Rabu, 28 Oktober 2015

Utusan PBB Desak Jepang Larang Peredaran Komik Manga

Ilustrasi toko manga jepang (Foto: Japan Japan Japan network)
Ilustrasi toko manga jepang (Foto: Japan Japan Japan network)
TOKYO  (CB) – Utusan khusus PBB baru-baru ini mendesak Pemerintah Jepang untuk melarang komik manga yang menampilkan gambar sensual kepada anak-anak, setelah Tokyo pada 2014 sepakat mematuhi aturan dengan negara-negara G7 lain untuk mengkriminalisasikan kepemilikan material pornografi anak.
Sebagaimana diketahui di Jepang, gambar-gambar sensual dalam buku komik manga masih tetap legal berdasar undang-undang baru, yang akan berlaku mulai musim panas ini. Sementara buku-buku dan video anak-anak dalam pose yang mengundang secara seksual masih tersebar luas di sana.
Para penggerak yang peduli akan hal itu sejak lama mendesak Jepang untuk memperketat aturan mengenai pornografi anak, dan mengeluhkan bahwa negara tersebut merupakan sumber utama bahan-bahan itu di dunia saat ini.
“Berbicara mengenai kekhususan, konten pornografi anak yang berbau pornografi, peredaran manga seharusnya dilarang,” ujar pelapor khusus PBB untuk masalah penjualan anak, prostitusi dan pornografi anak, Maud de Boer Buquicchio kepada wartawan di Jepang, sebagaimana diwartakan AFP, Rabu (28/10/2015).
Namun, ia mengakui tantangan dalam menemukan keseimbangan yang pas antara kebebasan artistik dan kebutuhan untuk melindungi anak-anak memang terus bergejolak
“Saya dapat menerima bahwa argumen kebebasan berekspresi harus diutamakan, harus menang ketika berbicara mengenai pornografi dewasa.
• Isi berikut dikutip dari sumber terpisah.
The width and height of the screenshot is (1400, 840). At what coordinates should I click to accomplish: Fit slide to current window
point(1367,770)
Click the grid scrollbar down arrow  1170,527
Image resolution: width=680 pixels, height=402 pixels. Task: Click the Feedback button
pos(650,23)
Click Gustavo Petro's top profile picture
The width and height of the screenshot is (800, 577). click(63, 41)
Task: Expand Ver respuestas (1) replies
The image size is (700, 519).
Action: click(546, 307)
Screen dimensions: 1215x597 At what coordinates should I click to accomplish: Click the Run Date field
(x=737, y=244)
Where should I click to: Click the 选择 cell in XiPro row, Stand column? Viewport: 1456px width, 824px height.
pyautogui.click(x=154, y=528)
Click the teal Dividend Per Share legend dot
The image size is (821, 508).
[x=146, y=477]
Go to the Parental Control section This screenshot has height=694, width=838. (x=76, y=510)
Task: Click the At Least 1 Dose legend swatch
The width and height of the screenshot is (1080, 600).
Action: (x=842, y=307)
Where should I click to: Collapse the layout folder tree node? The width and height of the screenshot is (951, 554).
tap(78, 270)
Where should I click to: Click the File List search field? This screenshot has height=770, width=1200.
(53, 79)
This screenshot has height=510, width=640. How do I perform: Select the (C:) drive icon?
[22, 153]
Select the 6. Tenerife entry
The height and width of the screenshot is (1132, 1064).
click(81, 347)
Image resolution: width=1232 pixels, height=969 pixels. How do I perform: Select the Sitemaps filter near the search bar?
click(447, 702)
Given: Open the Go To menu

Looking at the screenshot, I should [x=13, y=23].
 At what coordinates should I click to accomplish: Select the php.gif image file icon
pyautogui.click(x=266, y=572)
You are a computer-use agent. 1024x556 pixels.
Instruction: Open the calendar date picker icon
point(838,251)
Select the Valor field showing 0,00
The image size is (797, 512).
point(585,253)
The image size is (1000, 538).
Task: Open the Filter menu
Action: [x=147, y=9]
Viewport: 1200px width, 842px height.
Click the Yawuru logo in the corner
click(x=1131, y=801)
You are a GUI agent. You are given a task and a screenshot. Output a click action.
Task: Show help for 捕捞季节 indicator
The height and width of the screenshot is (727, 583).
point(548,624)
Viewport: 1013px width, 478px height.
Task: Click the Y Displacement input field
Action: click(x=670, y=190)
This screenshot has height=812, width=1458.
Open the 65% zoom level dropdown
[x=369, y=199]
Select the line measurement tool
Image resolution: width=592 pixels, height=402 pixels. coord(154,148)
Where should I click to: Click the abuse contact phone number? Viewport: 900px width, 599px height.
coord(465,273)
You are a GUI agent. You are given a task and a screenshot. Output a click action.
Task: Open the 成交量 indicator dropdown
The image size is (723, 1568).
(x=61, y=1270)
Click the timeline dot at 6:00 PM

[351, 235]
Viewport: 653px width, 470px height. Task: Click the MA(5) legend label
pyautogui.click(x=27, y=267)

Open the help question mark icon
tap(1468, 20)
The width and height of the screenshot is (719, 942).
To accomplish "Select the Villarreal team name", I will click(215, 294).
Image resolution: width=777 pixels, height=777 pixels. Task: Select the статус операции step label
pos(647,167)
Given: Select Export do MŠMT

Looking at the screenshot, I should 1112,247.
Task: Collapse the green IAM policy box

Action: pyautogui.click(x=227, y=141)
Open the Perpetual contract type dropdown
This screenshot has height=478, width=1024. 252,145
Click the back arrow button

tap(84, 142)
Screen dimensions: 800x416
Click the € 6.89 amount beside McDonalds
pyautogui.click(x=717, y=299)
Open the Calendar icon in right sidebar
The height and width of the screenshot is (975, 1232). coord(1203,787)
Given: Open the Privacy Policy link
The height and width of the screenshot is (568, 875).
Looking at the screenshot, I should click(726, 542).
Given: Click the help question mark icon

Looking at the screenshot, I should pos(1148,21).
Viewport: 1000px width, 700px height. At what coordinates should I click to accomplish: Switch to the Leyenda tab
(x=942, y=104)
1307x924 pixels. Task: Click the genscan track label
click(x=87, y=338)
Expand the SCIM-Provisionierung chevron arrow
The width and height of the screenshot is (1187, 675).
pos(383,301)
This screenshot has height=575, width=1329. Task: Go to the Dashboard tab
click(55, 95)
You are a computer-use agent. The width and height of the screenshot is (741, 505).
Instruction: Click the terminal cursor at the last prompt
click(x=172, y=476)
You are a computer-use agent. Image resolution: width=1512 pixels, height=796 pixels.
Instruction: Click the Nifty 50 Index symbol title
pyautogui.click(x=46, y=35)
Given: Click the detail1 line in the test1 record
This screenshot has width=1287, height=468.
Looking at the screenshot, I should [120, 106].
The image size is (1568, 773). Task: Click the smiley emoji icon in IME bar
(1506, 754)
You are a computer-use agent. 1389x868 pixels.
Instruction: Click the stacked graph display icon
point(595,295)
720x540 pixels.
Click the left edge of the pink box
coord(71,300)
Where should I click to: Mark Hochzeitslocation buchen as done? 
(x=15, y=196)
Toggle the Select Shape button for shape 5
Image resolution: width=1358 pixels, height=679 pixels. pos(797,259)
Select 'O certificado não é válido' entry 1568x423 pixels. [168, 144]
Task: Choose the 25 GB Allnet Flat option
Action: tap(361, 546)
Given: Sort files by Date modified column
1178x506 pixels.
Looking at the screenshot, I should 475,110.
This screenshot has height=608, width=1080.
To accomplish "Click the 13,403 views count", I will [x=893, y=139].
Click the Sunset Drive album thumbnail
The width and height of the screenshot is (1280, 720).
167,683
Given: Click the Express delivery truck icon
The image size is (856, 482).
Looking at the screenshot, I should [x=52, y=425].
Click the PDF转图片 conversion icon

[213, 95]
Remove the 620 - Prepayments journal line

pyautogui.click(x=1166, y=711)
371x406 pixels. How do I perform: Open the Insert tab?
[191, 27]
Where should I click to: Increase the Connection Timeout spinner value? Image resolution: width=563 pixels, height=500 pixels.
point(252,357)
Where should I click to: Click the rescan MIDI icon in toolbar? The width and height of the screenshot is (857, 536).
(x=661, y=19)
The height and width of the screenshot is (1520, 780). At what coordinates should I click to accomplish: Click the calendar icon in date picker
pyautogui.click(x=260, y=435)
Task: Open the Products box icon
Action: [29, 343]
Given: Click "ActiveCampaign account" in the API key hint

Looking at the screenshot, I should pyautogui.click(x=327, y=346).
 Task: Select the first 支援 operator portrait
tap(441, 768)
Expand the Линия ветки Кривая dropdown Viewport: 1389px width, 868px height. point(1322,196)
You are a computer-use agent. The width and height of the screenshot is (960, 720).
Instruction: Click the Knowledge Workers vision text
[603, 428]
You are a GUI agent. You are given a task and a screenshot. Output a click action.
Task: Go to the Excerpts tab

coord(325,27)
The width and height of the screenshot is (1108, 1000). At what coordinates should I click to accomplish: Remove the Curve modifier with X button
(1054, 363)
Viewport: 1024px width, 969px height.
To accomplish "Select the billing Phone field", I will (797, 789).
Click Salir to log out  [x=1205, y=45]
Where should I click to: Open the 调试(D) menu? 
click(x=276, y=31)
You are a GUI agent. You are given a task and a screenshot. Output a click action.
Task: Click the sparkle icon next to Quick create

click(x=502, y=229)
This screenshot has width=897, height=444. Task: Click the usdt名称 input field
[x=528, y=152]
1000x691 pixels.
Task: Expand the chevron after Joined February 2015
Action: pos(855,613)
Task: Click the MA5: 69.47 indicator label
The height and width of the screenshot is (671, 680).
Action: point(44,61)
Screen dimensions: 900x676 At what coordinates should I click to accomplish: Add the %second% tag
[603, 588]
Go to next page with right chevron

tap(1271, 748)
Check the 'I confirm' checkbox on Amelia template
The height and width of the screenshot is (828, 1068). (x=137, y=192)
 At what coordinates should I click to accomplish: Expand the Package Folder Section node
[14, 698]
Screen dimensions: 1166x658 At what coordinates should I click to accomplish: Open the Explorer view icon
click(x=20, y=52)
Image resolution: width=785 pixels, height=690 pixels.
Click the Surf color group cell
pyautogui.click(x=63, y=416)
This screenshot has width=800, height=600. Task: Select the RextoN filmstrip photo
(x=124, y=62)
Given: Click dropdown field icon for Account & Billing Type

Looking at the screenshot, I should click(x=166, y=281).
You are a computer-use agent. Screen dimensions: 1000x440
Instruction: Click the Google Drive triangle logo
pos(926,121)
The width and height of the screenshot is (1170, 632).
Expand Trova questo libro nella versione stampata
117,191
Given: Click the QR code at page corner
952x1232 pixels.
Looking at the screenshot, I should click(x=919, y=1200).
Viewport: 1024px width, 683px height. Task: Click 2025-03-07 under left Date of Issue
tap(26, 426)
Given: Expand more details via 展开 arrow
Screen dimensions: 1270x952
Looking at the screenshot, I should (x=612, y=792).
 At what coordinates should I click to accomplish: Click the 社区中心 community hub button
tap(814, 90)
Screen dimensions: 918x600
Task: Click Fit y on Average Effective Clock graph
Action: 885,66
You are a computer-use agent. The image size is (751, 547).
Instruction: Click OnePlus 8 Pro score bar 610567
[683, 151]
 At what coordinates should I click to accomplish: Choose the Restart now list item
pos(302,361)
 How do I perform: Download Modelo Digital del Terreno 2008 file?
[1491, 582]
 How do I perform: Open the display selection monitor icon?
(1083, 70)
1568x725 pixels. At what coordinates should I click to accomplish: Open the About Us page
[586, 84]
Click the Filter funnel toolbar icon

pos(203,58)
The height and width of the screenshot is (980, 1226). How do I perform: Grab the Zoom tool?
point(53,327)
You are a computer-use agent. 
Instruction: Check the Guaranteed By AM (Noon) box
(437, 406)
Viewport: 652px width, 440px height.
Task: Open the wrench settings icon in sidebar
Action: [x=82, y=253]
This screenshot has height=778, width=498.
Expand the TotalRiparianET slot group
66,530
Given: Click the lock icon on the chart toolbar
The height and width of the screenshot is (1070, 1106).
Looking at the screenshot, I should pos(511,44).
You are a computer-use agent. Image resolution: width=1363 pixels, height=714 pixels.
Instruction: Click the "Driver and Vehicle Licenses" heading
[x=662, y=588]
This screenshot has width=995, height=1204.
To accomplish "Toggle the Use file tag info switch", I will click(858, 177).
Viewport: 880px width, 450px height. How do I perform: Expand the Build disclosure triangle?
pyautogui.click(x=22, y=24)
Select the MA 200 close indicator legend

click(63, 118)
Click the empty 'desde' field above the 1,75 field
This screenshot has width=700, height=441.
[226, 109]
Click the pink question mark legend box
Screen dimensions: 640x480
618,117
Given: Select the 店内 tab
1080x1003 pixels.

Namun, untuk masalah anak-anak saya pikir tidak bisa ditolerir,” tambahnya.
Di samping seruan untuk memasukkan gambar-gambar manga dalam aturan baru itu, muncul penolakan keras dari para kreator manga, advokat kebebasan berbicara, dan penerbit buku, yang mengatakan bahwa larangan itu akan melanggar kebebasan berekspresi dan memungkinkan pihak berwenang membuat keputusan semena-mena mengenai seni.
Gambar-gambar dalam buku komik manga yang masih dinyatakan legal itu berupa foto dan material lain yang menampakkan visual anak-anak setengah telanjang mengenakan baju minim, seperti bikini kecil.
“Semua ini jelas memang bisnis yang menggiurkan. Apa yang mengkhawatirkan adalah, seolah-olah ada tren yang sepertinya diterima dan ditolerir secara sosial,” ucap utusan khusus PBB itu.
“Prostitusi anak di Jepang memang sudah turun, namun material yang menampakkan pelecehan anak mulai kembali menjamur. Penyebabnya adalah kemiskinan, kesetaraan gender yang kurang, toleransi sosial, dan sedikitnya tuntutan hukum,” pungkasnya.